The Forsaken Land (2005/New Yorker Films DVD)
Picture:
C+ Sound: C+ Extras: C+ Film: C+
Viumukthi
Jayasundara’s The Forsaken Land
(2005) takes place during Ski Lanka’s devastating civil war, but finds constant
wide space where it is not necessarily taking place as we find an isolated
couple who are together (she is pregnant) and they are being watched.

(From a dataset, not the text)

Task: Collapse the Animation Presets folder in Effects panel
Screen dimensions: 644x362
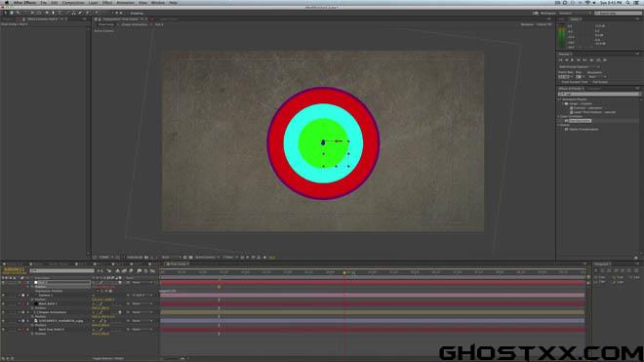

Not by the military, but by children in the
neighborhood who have nothing else to do and are discovering their sexuality,
among other things.
The
military dies eventually show up with orders that changes the peaceful lives of
some, but there is a deeper horror the film wants to explore and that turns out
to include some sick private behavior that echoes the countries genocide and
the loss of life, freedom, joy, happiness and a future that the devastation of
the war has wrought.
I liked
the film enough to say it is worth a look for the curious and like the silent
passages and visual qualities that are trying to say something, but the
director may be saying things only he understands and it does not always add up
as much as I hoped it would. Still, it
is a mature, important and sometimes hard-to-watch work that deserves respect
and won the Cannes Camera D’Or for a reason.
The
anamorphically enhanced 1.85 X 1 image is soft, with some aliasing errors, but
the print is in good shape, while the Dolby Digital 2.0 Stereo has its patches
of silence and is not bad overall, but don’t expect any Pro Logic
surrounds. Extras include an informative
booklet on the film and Sri Lanka with a statement by the director and the DVD
adds a trailer and the short film The
Land Of Silence; a half-hour black & white film the director made in
2001 that ties in with this feature well.